In September 2012, I was just starting grad school at the University of Colorado Boulder when the annual minimum daily Arctic sea ice extent demolished the previous record from 2007. That 2012 record of 3.39 million km2 on September 16 still stands (as of June 2021). It is a testament to both the remarkable changes wrought by global warming and the importance of summer weather patterns on the Arctic sea ice cover.
That number -- an annual minimum of 3.39 million km2 for pan-Arctic sea ice extent in September -- is useful for communicating about the overall picture of Arctic sea ice decline, but it masks both the regional variability of sea ice change and the dramatic seasonal cycle of sea ice growth in fall and winter and subsequent decline in spring and summer. For people working on the sea ice (e.g., for hunting and fishing) or waiting for the sea ice to break-up each spring (e.g., for marine shipping or resource extraction), knowing how long each area of the Arctic Ocean will be ice-covered in winter or open water in summer is more valuable than the pan-Arctic September sea ice extent. Recently, more researchers have focused on regional and seasonal aspects of Arctic sea ice extent (e.g., Bliss et al., 2019; Årthun et al., 2021). Our paper, just published in Communications Earth and Environment, is part of that push.
We examined the daily sea ice concentration from 22 climate models in Phase 6 of the Coupled Model Intercomparison Program (CMIP6) under historical conditions (1850-2015) and three projections of future greenhouse gas emissions: SSP1-2.6 (low emissions), SSP2-4.5 (medium emissions), and SSP5-8.5 (high emissions). In general, the more emissions, the more warming, and the more sea ice loss. Humans control which emissions scenario we follow. The models help us project how the climate system (and the length of open-water periods) respond.

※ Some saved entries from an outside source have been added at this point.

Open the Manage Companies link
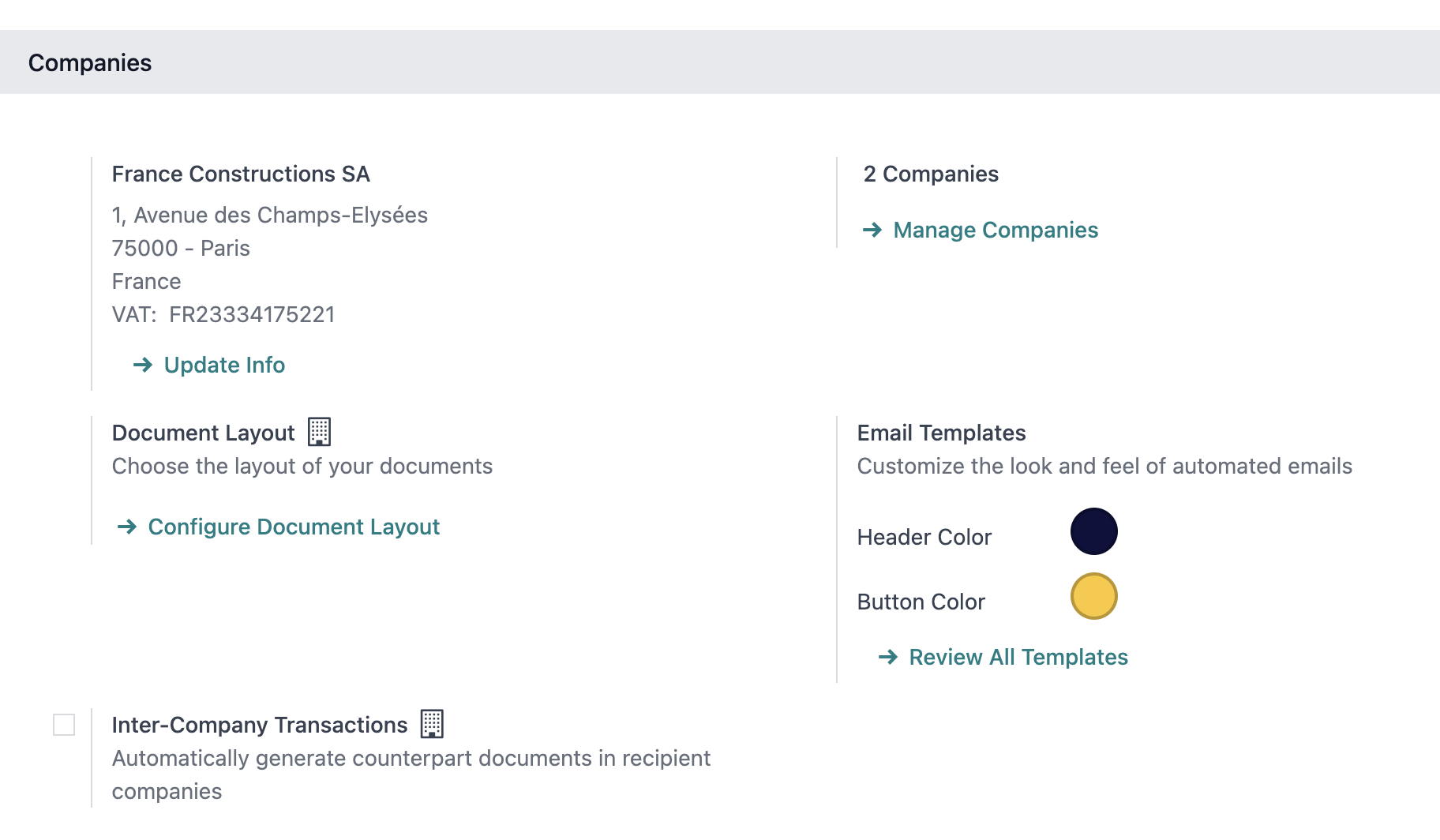This screenshot has width=1440, height=840. (995, 230)
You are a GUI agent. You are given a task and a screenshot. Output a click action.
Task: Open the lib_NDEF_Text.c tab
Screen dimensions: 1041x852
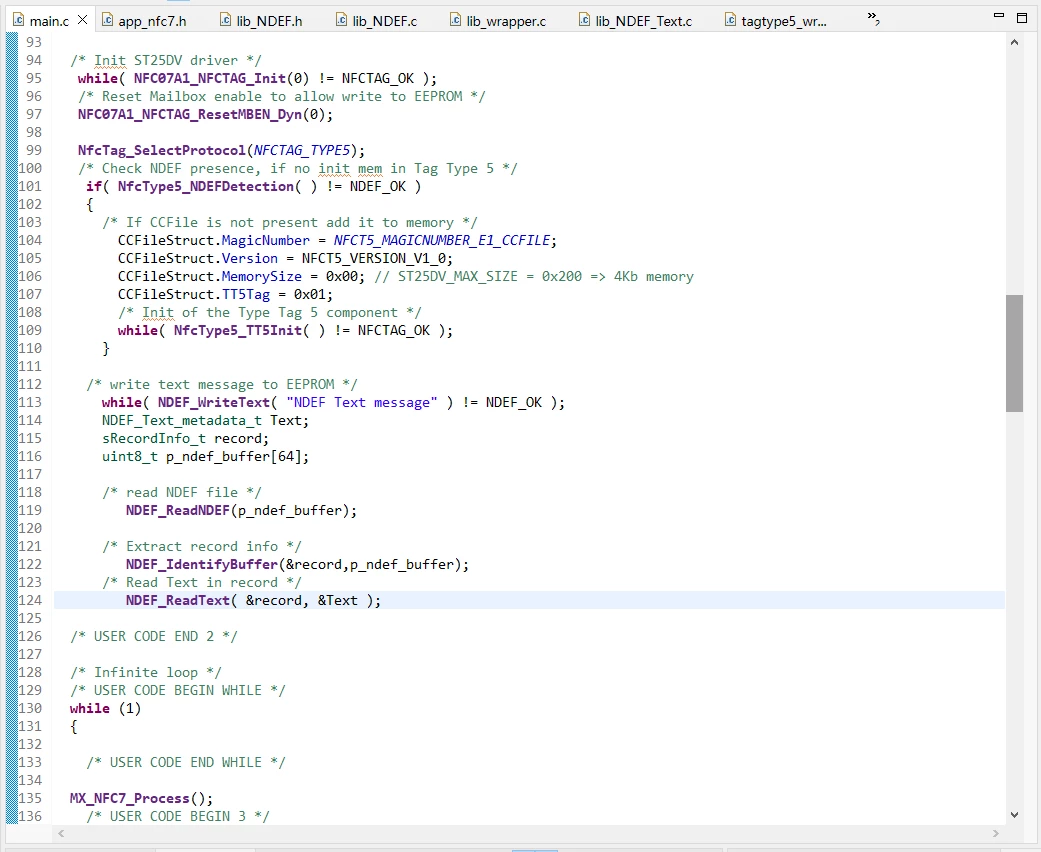tap(636, 21)
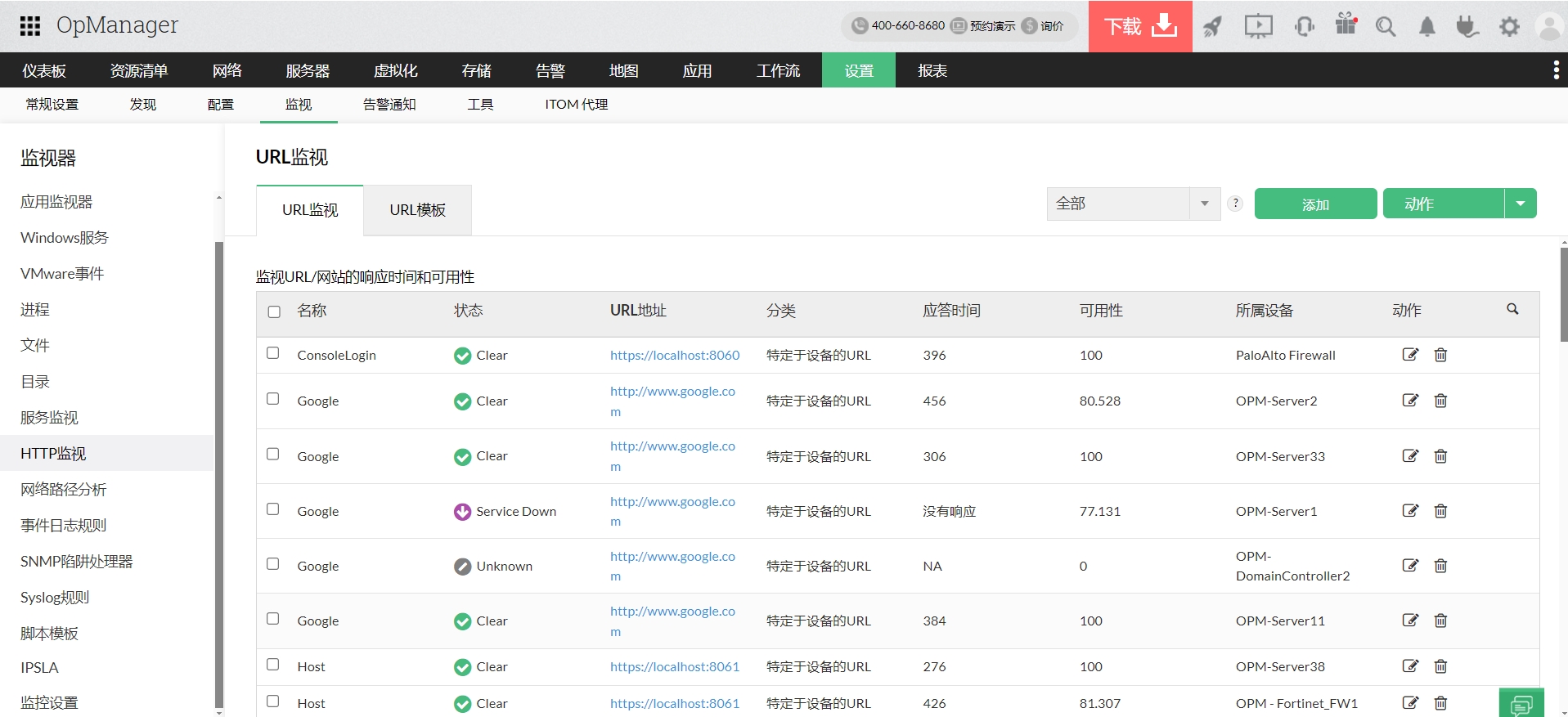The width and height of the screenshot is (1568, 717).
Task: Open the 全部 filter dropdown
Action: tap(1133, 204)
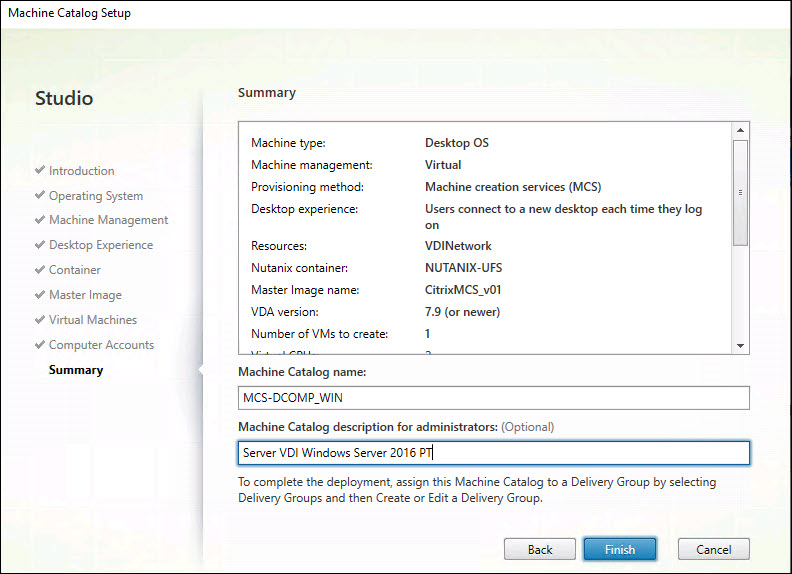This screenshot has height=574, width=792.
Task: Click the summary list scrollbar thumb
Action: (740, 192)
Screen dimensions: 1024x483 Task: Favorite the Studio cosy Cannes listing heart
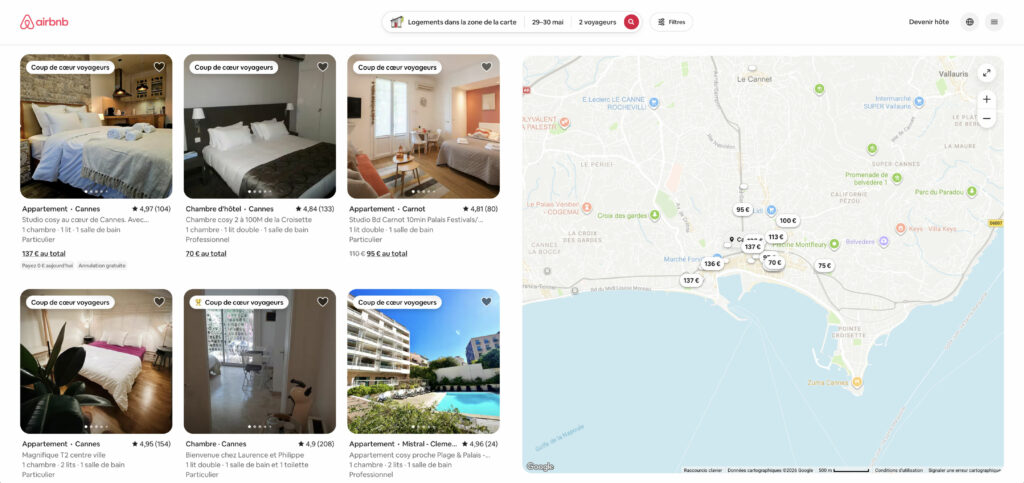(159, 67)
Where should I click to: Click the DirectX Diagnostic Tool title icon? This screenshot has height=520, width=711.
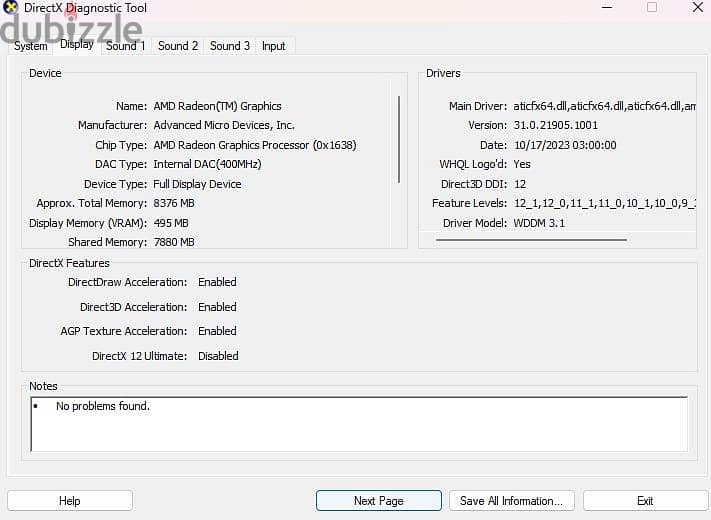click(x=10, y=7)
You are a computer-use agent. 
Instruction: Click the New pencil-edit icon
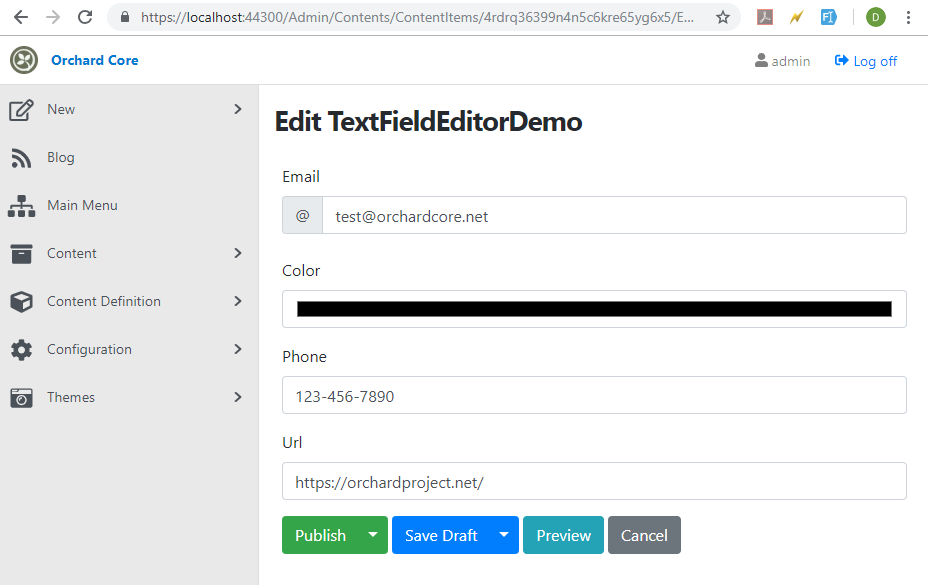click(21, 110)
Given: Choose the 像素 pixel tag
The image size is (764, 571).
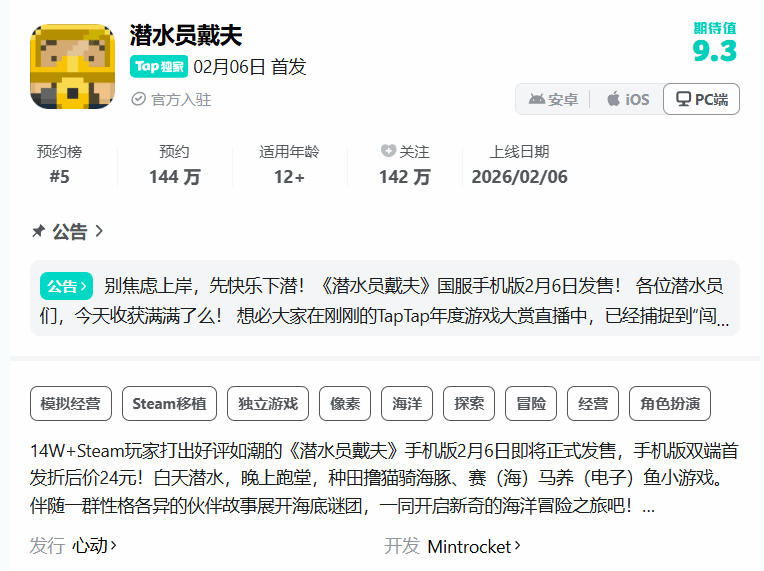Looking at the screenshot, I should coord(345,404).
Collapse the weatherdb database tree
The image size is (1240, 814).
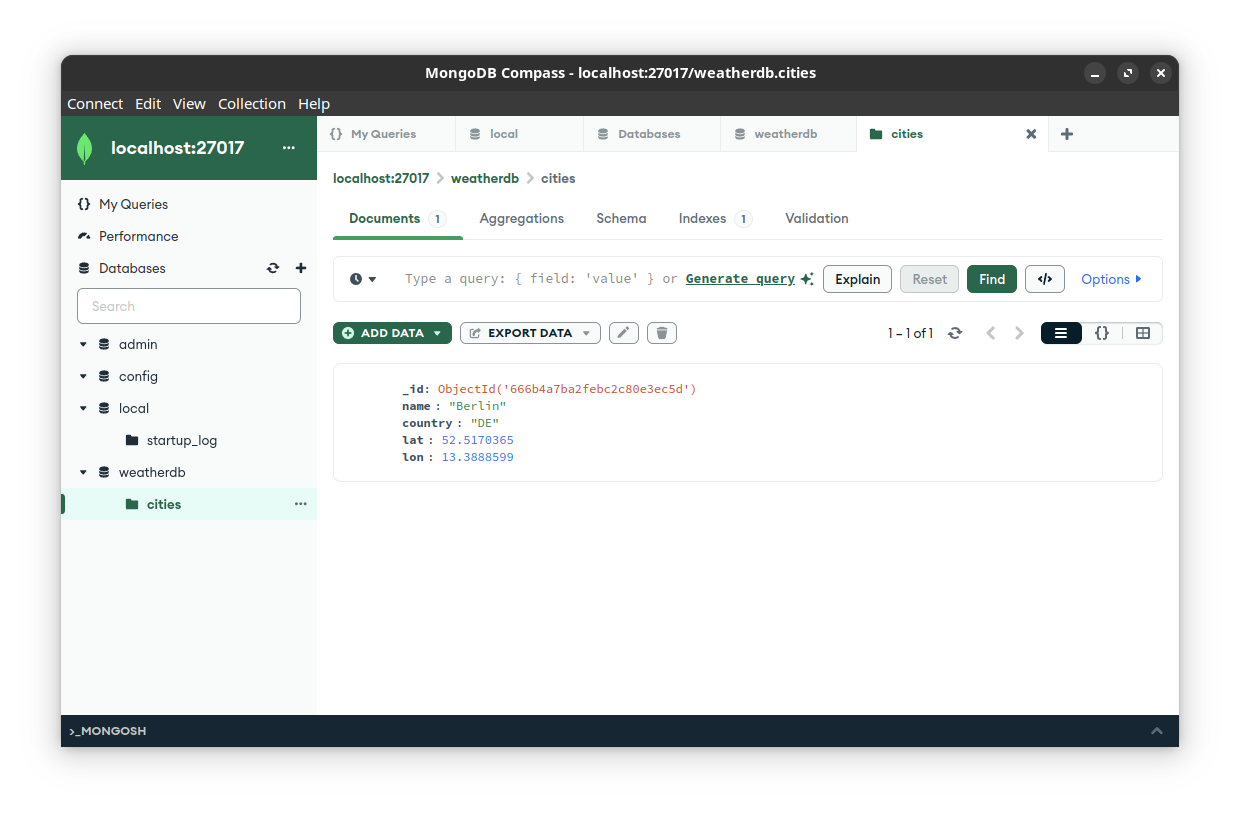coord(83,471)
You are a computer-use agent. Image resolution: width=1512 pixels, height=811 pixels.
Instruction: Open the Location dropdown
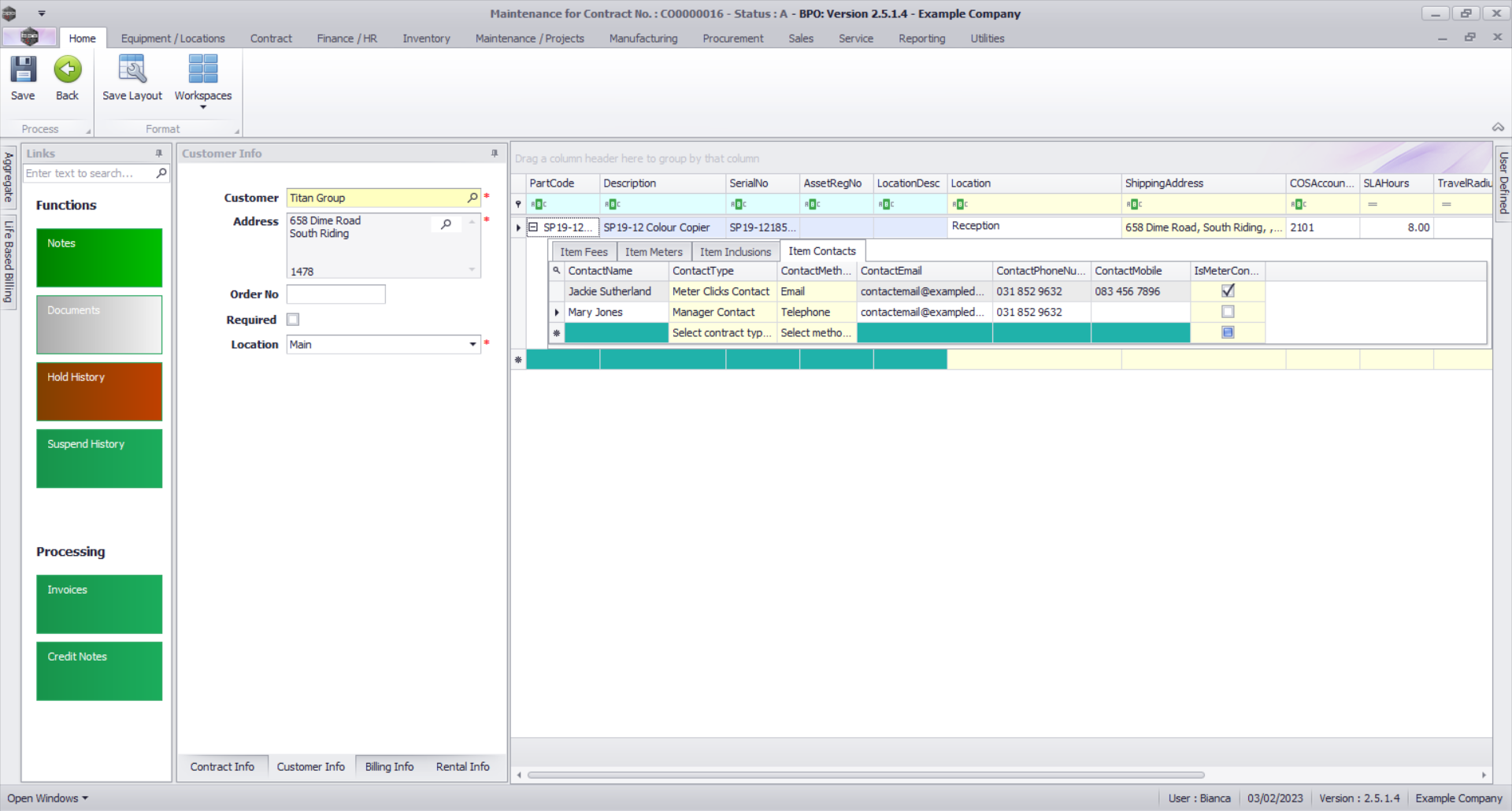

Combining all model simulations and scenarios, this project involved the equivalent of 51,400 years of daily sea ice concentration data. I'm currently at the University of Manitoba in Winnipeg, Canada, which gives me access to cloud resources and ample data storage. However, I only moved here at the end of August 2020 (which was later than intended because of delays from the COVID-19 pandemic). For the first few months of this project, I worked from a home office in Ohio -- with no cloud access. Instead, I filled up two 4-TB external hard drives and used two more for back-ups. The cloud is great, but it has more barriers to access. External hard drives work anywhere with electricity. (Side note: It's weird to think of an external hard drive as "old reliable" technology.)
Anyway, I want to emphasize two take-home points from this paper:
1) Altogether, the length of the open-water period in Arctic waters (on average) increases by 1 month for every 1°C of global warming. We've already observed about 1°C of warming since 1850, so staying below that 2°C target means an average increase of another 1 month for the Arctic as a whole by 2100. That's one more month of accessibility for ocean vessels to travel and one less month for using sea ice as a platform for hunting and fishing. (But see the newly published paper for some regional/local variations in this average!)
2) The length of the open-water period has a similar sensitivity to temperature in observations, historical simulations, or any of the emission-based projections. It's always about 1 month per 1°C of global warming overall. This makes the impact of human decisions on the open-water period easy to project. For example, if we limit warming to 3°C (instead of 2°C) we can expect the open-water period in the Arctic to be 3 months longer than in the mid-1800s (rather than 2 months longer). There's no threshold or tipping point here -- human decisions will dictate the length of seasonal open-water periods in the Arctic.